Here’s one for the legal and political hall of the weird: a secret decision by the Ombudsman.
We now know that back in 2019, then-Ombudsman Samuel Martires quietly reversed a ruling by his predecessor, Conchita Carpio-Morales, which had ordered the dismissal of Senator Joel Villanueva for his role in the PDAF scam.
That’s right, there was apparently another twist to the scandal that sent Janet Napoles to jail — one that was conveniently kept under wraps for years.
A “secret” Ombudsman decision is, to put it mildly, not normal. The Constitution explicitly directs the Ombudsman to publicize matters covered by its investigations when circumstances so warrant and with due prudence.
Reversing a judgment that found a sitting senator guilty of graft isn’t some minor procedural hiccup barely worthy of notice or comment. It is a major act of public consequence — the kind of thing we the people absolutely have a right to know.
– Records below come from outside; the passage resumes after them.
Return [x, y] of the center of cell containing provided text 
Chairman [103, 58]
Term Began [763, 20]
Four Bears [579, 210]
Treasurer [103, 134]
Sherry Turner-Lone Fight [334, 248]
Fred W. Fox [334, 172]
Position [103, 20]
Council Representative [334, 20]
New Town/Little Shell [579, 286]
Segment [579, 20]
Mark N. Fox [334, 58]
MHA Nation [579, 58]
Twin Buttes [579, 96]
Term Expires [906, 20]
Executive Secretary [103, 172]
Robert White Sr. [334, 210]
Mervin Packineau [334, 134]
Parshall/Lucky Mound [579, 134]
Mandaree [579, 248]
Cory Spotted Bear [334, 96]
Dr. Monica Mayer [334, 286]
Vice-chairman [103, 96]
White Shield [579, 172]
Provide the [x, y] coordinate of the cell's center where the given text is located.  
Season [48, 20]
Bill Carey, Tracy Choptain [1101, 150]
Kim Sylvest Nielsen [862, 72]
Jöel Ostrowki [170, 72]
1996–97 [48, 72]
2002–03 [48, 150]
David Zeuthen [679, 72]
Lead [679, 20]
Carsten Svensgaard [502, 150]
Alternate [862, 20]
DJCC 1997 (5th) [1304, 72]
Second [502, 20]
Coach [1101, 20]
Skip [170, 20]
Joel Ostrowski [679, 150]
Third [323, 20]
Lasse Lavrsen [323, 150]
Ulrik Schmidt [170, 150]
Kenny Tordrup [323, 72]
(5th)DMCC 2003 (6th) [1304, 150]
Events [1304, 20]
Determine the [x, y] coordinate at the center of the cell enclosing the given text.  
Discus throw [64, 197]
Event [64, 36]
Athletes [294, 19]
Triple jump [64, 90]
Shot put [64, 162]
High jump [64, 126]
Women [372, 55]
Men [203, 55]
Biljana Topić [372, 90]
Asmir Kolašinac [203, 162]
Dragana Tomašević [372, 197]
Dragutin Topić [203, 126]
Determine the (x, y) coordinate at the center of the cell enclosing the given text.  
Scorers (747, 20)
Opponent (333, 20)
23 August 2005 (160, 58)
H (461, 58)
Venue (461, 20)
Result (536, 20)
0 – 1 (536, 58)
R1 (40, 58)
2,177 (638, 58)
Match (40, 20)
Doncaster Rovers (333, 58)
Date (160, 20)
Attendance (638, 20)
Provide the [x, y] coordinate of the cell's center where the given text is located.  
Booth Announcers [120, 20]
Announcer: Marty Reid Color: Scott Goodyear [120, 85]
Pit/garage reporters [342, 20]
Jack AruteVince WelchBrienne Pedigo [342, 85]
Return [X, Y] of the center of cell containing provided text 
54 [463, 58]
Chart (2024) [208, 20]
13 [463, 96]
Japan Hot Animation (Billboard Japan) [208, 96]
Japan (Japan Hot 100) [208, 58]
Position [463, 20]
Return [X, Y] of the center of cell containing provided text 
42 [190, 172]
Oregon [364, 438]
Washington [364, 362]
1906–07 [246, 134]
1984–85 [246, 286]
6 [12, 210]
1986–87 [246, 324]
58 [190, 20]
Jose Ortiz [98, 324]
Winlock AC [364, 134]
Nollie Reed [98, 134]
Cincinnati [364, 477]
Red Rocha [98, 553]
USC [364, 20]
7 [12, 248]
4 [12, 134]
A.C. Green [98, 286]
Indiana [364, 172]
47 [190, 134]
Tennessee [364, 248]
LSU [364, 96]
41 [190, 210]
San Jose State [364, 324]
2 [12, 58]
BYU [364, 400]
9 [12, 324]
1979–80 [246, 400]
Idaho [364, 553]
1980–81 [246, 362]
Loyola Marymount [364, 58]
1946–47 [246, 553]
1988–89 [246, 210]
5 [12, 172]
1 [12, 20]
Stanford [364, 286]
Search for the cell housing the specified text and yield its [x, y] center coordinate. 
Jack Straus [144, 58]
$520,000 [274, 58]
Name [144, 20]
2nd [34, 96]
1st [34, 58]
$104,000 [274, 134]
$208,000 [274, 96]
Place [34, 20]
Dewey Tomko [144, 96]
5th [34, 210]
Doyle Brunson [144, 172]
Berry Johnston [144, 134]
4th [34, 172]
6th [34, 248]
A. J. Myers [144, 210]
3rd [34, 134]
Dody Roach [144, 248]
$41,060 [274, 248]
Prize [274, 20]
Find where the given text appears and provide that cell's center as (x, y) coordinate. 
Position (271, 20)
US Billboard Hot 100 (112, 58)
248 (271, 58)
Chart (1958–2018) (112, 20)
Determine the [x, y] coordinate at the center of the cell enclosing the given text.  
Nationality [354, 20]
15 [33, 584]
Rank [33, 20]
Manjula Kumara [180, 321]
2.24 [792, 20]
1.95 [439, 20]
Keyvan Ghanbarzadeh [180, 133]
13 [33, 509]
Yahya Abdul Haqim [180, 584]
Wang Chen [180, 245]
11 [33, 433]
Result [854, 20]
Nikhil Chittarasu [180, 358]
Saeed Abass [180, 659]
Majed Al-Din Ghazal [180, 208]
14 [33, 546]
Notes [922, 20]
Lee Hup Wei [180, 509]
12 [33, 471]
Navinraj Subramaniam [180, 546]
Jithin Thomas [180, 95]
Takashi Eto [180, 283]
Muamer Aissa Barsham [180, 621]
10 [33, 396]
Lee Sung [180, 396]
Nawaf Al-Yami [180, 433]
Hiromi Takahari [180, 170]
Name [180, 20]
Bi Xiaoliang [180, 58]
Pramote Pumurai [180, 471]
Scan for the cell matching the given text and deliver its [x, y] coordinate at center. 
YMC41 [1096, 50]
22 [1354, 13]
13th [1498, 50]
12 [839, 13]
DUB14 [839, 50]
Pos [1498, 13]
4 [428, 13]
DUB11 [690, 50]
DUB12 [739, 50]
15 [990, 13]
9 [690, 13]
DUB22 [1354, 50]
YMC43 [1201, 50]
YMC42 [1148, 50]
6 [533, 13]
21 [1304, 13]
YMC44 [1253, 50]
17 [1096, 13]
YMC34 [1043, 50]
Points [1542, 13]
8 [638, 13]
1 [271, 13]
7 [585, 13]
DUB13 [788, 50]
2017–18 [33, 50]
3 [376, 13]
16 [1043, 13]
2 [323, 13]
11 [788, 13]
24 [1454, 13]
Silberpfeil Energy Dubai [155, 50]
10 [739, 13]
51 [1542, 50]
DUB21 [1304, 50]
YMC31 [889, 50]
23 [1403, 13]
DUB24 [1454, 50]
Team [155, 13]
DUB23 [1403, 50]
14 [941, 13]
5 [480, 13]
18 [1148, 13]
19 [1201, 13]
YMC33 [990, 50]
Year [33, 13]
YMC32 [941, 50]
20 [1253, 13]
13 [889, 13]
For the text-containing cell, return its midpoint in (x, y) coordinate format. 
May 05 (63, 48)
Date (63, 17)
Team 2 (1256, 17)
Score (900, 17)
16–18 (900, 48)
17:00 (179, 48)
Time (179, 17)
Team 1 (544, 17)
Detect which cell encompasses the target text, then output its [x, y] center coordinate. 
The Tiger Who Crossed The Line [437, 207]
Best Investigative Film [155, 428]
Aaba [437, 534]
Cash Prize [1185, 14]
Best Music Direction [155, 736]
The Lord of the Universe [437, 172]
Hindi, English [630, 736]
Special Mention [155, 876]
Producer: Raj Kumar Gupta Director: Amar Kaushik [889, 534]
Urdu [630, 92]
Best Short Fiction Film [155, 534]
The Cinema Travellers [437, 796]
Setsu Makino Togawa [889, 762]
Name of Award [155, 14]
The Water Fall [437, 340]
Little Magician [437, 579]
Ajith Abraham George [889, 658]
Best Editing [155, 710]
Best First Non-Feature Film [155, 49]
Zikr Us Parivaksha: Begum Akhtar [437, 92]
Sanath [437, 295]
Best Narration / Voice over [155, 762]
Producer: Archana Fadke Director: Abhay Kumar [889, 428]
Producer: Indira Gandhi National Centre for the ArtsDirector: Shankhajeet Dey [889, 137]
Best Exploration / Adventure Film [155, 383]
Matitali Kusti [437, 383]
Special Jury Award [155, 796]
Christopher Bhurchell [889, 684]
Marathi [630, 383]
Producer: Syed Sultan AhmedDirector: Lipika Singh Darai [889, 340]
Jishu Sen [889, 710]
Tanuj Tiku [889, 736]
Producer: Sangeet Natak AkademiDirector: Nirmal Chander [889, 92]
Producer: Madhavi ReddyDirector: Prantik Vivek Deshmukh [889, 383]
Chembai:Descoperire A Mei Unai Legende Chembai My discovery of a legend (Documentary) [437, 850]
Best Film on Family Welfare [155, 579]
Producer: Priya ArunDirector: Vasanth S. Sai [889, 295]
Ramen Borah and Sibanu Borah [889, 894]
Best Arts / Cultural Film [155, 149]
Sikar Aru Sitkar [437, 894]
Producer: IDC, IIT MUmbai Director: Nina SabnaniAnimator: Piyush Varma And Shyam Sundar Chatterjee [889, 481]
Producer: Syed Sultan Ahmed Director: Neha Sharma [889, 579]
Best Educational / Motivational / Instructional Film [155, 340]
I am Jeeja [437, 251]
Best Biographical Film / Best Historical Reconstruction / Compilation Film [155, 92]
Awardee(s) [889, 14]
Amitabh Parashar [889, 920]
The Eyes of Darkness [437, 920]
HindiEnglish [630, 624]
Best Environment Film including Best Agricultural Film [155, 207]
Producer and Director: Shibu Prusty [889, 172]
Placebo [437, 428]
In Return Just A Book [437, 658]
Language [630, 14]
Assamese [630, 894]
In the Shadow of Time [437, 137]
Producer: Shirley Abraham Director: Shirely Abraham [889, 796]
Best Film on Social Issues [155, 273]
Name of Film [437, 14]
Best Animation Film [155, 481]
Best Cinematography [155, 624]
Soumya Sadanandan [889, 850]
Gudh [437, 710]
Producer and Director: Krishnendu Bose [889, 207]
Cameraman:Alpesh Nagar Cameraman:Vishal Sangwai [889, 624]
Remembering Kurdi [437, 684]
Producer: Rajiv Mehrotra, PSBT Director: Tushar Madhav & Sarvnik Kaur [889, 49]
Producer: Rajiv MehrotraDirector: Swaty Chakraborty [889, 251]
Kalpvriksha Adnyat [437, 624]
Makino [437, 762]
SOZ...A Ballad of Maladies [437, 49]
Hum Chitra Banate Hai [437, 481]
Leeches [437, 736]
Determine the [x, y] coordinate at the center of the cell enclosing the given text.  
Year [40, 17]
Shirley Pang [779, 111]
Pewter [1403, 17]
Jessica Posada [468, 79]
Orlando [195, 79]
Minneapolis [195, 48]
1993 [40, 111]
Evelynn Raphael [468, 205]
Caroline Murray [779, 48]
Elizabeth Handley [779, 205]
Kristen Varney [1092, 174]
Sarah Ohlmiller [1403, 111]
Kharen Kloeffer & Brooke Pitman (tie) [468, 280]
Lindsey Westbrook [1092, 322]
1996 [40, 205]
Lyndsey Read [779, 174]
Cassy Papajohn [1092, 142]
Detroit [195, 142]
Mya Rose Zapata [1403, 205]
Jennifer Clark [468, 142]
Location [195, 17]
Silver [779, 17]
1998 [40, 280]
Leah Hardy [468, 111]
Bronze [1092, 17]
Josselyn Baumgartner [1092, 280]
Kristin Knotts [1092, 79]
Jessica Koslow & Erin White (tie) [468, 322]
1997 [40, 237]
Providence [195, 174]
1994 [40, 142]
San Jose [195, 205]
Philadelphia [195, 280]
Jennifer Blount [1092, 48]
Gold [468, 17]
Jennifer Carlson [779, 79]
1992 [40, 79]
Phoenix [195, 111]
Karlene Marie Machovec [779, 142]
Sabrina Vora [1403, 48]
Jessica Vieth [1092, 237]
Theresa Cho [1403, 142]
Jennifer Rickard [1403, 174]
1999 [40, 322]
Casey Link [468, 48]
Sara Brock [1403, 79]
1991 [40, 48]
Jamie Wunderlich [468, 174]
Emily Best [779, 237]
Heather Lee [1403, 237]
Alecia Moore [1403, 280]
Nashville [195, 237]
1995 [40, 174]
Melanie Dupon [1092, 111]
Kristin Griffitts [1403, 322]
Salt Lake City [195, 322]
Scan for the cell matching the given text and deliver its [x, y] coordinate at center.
The fact that it took six years and a change in leadership before anyone found out speaks volumes about how warped our idea of “accountability” has become.
Even the new Ombudsman Boying Remulla, who only recently discovered this hidden ruling, reportedly had no clue it existed. Imagine being the country’s chief graft-buster and finding out that your office, under your predecessor, secretly absolved a senator of corruption without telling the public. If that doesn’t set off alarm bells, what will?
And then there’s Villanueva himself. If you were an elected official accused of corruption and you were cleared by the Ombudsman, wouldn’t you shout it from the rooftops? Call a press conference? Maybe tweet about vindication and justice finally being served? Instead, for six long years he said nothing. Not a word. Only when Remulla mentioned the possibility of reviving the original Morales order did he suddenly speak up, confirming that, yes, there had been a reversal all along.
Why the silence? Why the secrecy? Either the Ombudsman at the time didn’t think the public deserved to know, or the senator found it more convenient to keep his exoneration tucked away; perhaps worried that questions might follow about how exactly the reversal happened.
Whatever the reason, it’s a bad look for both.
The Ombudsman isn’t just another agency; it’s supposed to be the guardian of integrity in public service. It doesn’t only prosecute corruption, it’s meant to promote transparency and earn the public trust. A “secret” decision that lets a powerful official off the hook does the exact opposite. It undermines confidence in the institution, and worse, it suggests that accountability depends less on actual guilt or innocence and more on who happens to be holding the pen of judgment.
If we’re serious about rebuilding trust, this kind of cloak-and-dagger “justice” has to stop. No matter how you spin it, justice done in secret isn’t justice at all. Hopefully, our new Ombudsman will take to heart the adage that “sunlight is the best disinfectant” and truly champion the transparency his predecessor was seemingly allergic to.